§ **Instructions to follow**
Please reproduce, exactly and in full, the lines from the one containing "мастер-класс (890, 1865)" to the end of the material below.

§ **Material supplied**
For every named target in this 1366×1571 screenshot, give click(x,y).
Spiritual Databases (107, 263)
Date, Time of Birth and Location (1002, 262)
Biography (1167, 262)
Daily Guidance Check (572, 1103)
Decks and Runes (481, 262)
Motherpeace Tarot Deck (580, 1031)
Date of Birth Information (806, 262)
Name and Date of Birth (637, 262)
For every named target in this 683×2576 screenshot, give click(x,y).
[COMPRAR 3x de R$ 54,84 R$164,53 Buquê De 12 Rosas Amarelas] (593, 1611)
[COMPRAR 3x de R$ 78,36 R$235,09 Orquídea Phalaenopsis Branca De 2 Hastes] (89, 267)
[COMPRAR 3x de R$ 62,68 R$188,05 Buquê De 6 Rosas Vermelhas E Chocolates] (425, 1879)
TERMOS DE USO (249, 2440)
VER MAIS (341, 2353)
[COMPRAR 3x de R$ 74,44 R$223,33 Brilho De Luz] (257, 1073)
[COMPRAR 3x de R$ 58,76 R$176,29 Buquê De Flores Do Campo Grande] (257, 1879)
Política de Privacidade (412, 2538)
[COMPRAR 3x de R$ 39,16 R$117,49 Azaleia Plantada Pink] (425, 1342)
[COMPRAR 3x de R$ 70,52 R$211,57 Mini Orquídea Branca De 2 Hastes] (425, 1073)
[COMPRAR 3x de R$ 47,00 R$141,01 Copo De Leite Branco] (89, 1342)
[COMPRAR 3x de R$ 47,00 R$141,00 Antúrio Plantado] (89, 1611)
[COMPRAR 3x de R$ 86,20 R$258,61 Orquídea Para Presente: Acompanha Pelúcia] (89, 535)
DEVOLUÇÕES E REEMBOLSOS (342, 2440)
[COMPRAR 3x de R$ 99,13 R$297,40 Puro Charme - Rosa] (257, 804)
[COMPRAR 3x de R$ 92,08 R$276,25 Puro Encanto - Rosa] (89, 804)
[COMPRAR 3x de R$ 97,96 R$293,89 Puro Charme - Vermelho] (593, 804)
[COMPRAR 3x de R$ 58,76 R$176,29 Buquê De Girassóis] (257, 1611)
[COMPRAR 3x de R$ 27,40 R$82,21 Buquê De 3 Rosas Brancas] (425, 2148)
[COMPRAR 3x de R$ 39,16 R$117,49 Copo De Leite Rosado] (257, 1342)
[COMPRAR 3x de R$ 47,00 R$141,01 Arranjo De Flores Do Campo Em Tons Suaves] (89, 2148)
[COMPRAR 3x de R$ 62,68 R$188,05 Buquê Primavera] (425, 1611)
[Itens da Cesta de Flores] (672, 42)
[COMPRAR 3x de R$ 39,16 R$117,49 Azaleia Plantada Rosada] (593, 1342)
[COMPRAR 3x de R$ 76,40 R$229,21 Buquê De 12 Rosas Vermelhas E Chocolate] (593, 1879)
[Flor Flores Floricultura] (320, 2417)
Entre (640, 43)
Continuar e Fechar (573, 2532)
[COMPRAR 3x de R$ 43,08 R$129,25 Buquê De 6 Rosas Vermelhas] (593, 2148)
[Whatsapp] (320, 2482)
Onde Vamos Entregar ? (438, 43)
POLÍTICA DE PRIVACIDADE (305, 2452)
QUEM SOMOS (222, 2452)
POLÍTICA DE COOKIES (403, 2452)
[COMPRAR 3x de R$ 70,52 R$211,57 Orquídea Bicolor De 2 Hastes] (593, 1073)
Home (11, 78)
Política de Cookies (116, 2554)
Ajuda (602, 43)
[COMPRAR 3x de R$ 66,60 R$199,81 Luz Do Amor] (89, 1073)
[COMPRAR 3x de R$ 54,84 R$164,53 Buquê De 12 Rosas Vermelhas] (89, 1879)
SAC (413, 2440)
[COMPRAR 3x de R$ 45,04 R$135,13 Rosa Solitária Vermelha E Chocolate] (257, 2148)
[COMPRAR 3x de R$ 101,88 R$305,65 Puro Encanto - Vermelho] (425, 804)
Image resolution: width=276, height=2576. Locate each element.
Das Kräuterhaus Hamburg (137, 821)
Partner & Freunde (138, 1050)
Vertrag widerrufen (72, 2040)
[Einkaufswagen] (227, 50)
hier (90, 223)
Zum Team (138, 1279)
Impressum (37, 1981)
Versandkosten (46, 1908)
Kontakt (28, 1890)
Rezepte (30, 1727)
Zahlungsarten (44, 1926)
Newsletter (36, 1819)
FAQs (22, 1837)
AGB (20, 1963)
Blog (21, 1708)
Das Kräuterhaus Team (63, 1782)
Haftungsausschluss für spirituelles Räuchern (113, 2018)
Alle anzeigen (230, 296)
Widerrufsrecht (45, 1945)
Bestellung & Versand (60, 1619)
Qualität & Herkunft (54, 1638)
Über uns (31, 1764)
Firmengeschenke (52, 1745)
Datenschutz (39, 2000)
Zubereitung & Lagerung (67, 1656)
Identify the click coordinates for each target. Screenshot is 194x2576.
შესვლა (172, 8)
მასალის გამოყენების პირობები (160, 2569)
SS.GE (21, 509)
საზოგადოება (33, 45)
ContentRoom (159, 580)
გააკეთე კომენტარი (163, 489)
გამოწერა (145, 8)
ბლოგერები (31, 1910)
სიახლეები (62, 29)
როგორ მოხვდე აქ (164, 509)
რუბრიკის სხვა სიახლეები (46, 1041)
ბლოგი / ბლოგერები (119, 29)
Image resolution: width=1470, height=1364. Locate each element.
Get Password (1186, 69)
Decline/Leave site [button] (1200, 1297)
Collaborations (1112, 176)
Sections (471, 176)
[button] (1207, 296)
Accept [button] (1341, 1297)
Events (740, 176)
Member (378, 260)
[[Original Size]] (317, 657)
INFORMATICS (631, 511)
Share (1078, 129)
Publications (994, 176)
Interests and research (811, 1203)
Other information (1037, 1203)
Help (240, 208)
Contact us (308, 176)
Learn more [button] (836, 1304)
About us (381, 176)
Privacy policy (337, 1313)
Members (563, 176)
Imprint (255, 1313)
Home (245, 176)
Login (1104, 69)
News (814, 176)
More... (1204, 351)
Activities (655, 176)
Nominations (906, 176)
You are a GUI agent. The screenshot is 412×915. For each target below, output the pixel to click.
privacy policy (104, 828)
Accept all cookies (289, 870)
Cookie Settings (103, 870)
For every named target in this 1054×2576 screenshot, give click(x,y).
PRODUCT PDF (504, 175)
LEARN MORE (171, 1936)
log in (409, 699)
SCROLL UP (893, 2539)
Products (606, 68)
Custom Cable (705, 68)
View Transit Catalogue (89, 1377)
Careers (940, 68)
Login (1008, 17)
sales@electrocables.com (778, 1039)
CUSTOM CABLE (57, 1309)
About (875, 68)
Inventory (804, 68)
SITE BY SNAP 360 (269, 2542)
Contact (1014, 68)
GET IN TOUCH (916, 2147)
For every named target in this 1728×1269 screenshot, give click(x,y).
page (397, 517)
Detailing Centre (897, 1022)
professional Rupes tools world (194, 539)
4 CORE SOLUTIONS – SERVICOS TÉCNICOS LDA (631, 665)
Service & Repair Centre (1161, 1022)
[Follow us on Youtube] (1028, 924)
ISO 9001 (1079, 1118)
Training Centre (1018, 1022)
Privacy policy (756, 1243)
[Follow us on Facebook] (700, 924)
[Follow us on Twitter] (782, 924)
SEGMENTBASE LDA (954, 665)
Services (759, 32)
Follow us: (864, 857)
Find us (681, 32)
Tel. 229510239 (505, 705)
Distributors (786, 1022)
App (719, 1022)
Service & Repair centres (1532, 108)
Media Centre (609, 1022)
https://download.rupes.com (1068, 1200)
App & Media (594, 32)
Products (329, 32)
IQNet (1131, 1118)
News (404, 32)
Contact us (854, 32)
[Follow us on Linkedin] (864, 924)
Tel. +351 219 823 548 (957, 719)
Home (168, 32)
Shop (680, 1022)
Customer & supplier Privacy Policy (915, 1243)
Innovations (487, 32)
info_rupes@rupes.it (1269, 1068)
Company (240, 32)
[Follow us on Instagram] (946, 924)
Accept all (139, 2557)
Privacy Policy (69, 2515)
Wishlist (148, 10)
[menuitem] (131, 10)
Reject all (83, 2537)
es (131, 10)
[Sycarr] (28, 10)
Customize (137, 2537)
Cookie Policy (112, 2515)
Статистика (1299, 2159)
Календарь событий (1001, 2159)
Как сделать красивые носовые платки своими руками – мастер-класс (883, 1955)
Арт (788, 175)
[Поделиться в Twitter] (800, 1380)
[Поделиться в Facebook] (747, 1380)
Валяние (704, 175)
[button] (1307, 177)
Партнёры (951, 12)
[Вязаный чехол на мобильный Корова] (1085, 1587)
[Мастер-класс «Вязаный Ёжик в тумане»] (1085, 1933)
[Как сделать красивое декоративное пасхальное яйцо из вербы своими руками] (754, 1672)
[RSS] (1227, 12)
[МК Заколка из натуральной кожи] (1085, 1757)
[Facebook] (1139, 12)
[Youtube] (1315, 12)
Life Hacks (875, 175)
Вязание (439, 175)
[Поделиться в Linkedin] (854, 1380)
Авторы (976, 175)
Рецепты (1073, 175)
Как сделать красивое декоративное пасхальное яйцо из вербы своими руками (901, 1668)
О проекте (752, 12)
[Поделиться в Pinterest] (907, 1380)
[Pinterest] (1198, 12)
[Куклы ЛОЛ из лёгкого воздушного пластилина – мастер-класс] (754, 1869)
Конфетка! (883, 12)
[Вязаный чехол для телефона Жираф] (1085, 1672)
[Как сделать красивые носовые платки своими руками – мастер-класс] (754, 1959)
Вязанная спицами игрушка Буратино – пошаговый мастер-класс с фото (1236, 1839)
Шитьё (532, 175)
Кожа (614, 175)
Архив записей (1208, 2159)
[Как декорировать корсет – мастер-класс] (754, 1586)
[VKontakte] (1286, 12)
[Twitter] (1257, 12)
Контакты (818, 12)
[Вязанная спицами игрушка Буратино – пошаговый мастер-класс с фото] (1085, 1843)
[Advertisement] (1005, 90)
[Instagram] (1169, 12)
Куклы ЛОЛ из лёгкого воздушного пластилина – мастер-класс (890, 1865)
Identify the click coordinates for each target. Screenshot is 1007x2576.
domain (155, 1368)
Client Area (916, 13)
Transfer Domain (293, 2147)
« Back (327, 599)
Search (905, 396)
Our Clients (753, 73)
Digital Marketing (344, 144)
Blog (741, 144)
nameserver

§ **Finished exercise**
Куклы ЛОЛ из лёгкого воздушного пластилина – мастер-класс (890, 1865)
Identify the click coordinates for each target. Screenshot is 1007x2576.
domain (155, 1368)
Client Area (916, 13)
Transfer Domain (293, 2147)
« Back (327, 599)
Search (905, 396)
Our Clients (753, 73)
Digital Marketing (344, 144)
Blog (741, 144)
nameserver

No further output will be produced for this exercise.